§ Brief
Set down again each entry exactly as it reads, pictures excluded.

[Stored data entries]

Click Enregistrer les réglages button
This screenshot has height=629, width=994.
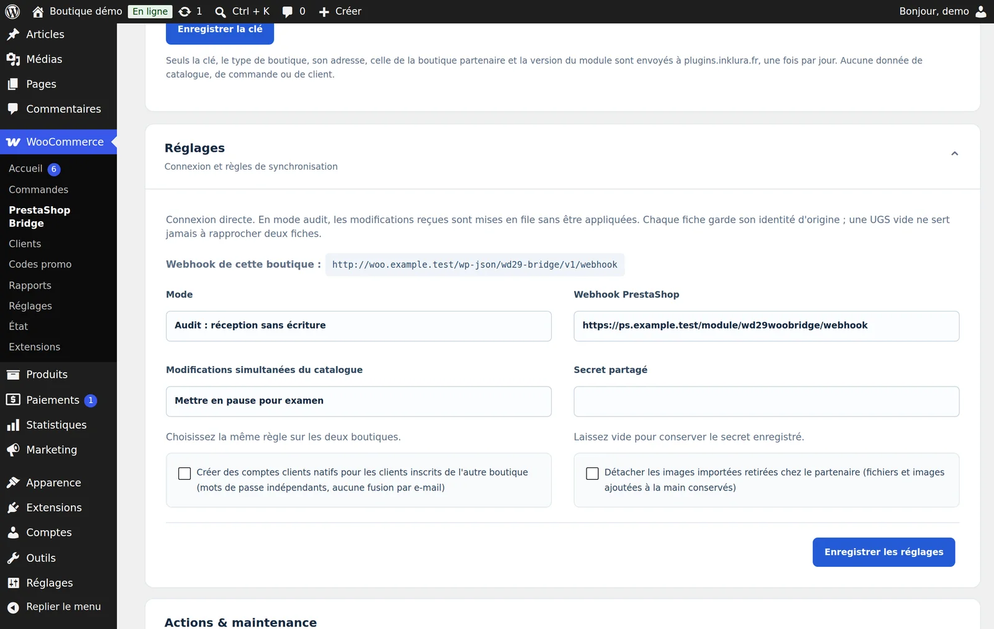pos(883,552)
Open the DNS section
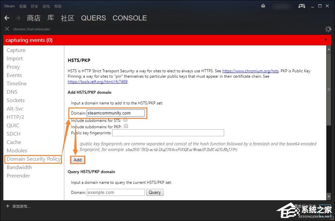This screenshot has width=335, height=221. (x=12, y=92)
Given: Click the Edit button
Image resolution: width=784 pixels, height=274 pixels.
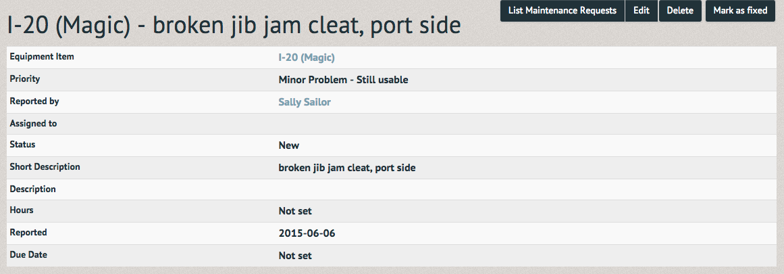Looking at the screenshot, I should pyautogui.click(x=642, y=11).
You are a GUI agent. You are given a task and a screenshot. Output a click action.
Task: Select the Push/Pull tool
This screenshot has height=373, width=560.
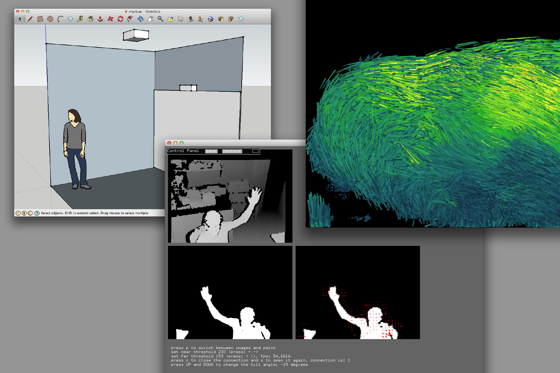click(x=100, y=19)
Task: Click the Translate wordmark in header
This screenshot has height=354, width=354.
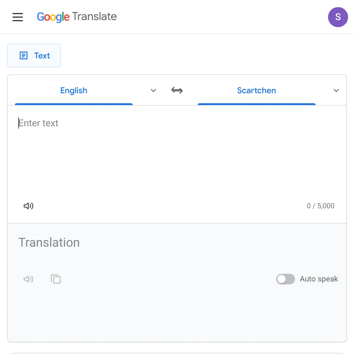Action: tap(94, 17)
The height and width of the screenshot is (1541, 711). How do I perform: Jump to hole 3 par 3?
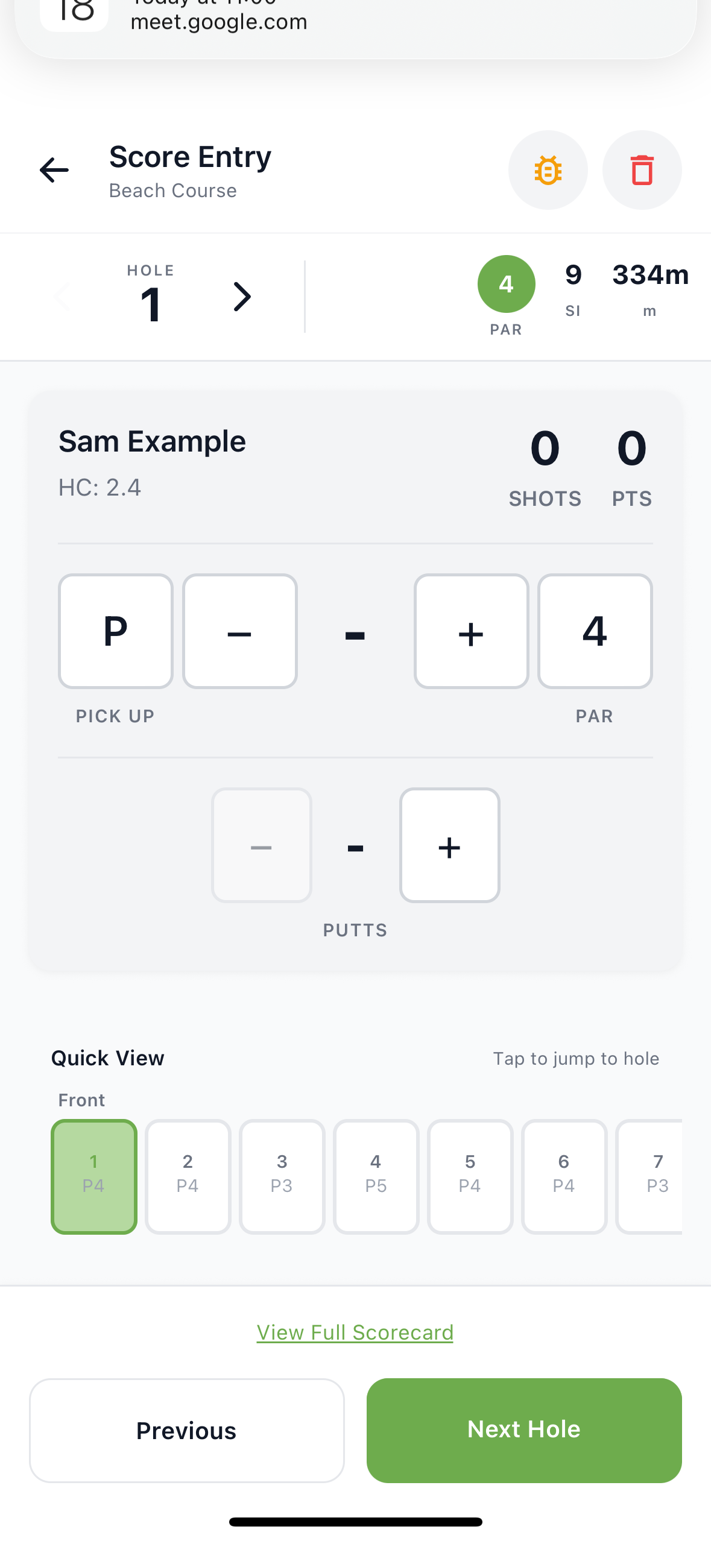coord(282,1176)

§ Your response
Click Enregistrer les réglages button
This screenshot has height=629, width=994.
pos(883,552)
Open the DNS section
This screenshot has width=335, height=221. (x=12, y=92)
Given: Click the Edit button
Image resolution: width=784 pixels, height=274 pixels.
Looking at the screenshot, I should pyautogui.click(x=642, y=11).
You are a GUI agent. You are given a task and a screenshot. Output a click action.
Task: Select the Push/Pull tool
This screenshot has height=373, width=560.
click(x=100, y=19)
Task: Click the Translate wordmark in header
This screenshot has height=354, width=354.
Action: tap(94, 17)
The height and width of the screenshot is (1541, 711). How do I perform: Jump to hole 3 par 3?
coord(282,1176)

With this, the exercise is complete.